[Text segment — start]

Today’s Haiku

August 27th, 2008

Outside I sit, done

Wishing for calm waters

the beast will soon sleep

Get-a-way

July 9th, 2008

If I was not hang’n out in Mexico on a white sandy beach reading a book with my most beloved husband, I would figure out a way to go on a girlie week to surf school.

Most likely to be a bad idea

July 8th, 2008

Our neighbor, Sweet Baby E who is 18 months, was over this morning for a little while to play and hang out while her mom ran the dogs to the vet.

Now I’ve been saying for a while that KP has cured me of wanting any more kids.  There has been no baby-lust going on and no yearning to be pregnant at all on my end.  In fact, I have felt like this is it.  Like I am done and moving on from that phase in my life.  That three is it.  I can see the light at the end of the tunnel people, as far as all the baby gear is concerned, my baby will go off to kindergarten the year after next.  I have even been so close as to feeling like it is time to almost get ride of all of our stuff.

And then today, as I looked at the four kids in our living room, this feeling of 4 being the right number, the perfect number, the number that seems complete struck me so hard it was like a smack in the face.

It has given me pause today and made me ask the question…why?

Lists of lists

June 19th, 2008

I’m leaving tomorrow at 1:00 in the afternoon for the marathon on Saturday.

We (our running group, with husbands and kids) will be staying the weekend at Laura’s cabin after the race.

I am not remotely ready to go.

[Text segment — finish]
[Raw data — start]

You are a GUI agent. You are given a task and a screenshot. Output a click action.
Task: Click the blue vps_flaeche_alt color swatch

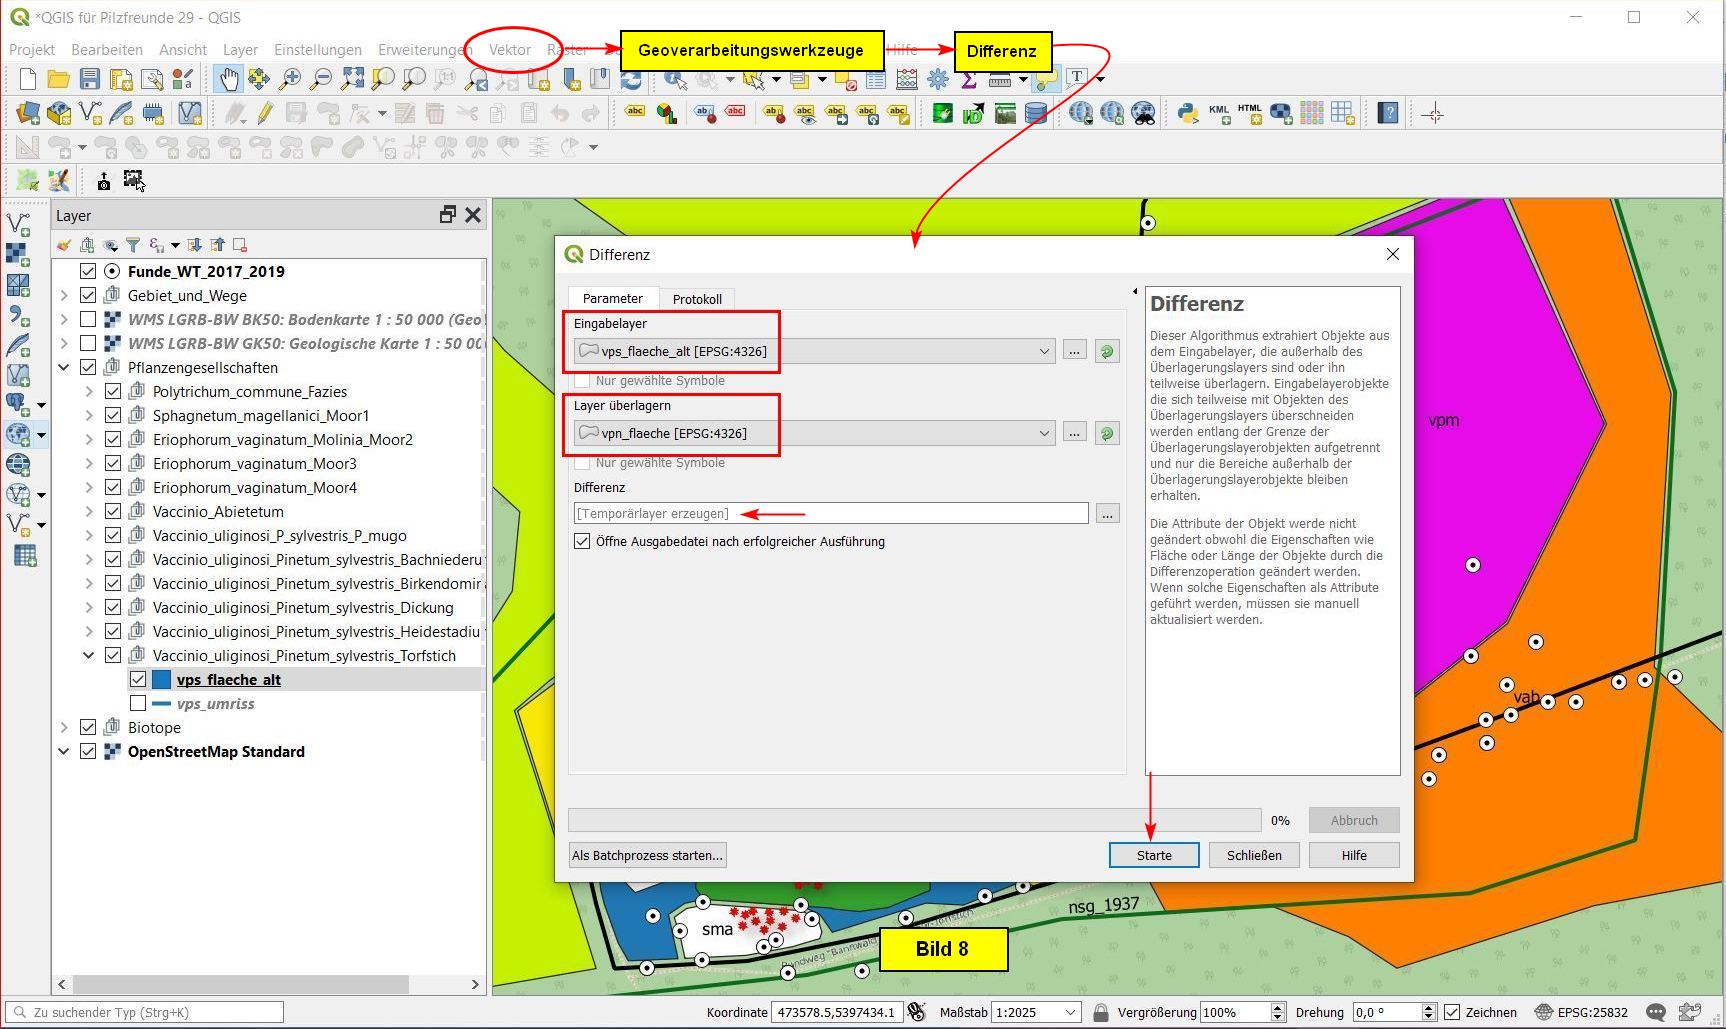[161, 679]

[Raw data — finish]

### Required actions
1) In the blog, rewrite the part from "And then today, as" to "ask the question…why?", changing "living room" to "family room".
2) Answer these questions about the blog:
(a) How old is Sweet Baby E?
(b) At what time does the writer plan to leave for the marathon?
(c) Where will the running group stay for the weekend after the race?

### Your written answers
1)
And then today, as I looked at the four kids in our family room, this feeling of 4 being the right number, the perfect number, the number that seems complete struck me so hard it was like a smack in the face.

It has given me pause today and made me ask the question…why?

2)
(a) 18 months
(b) At 1:00 in the afternoon
(c) At Laura's cabin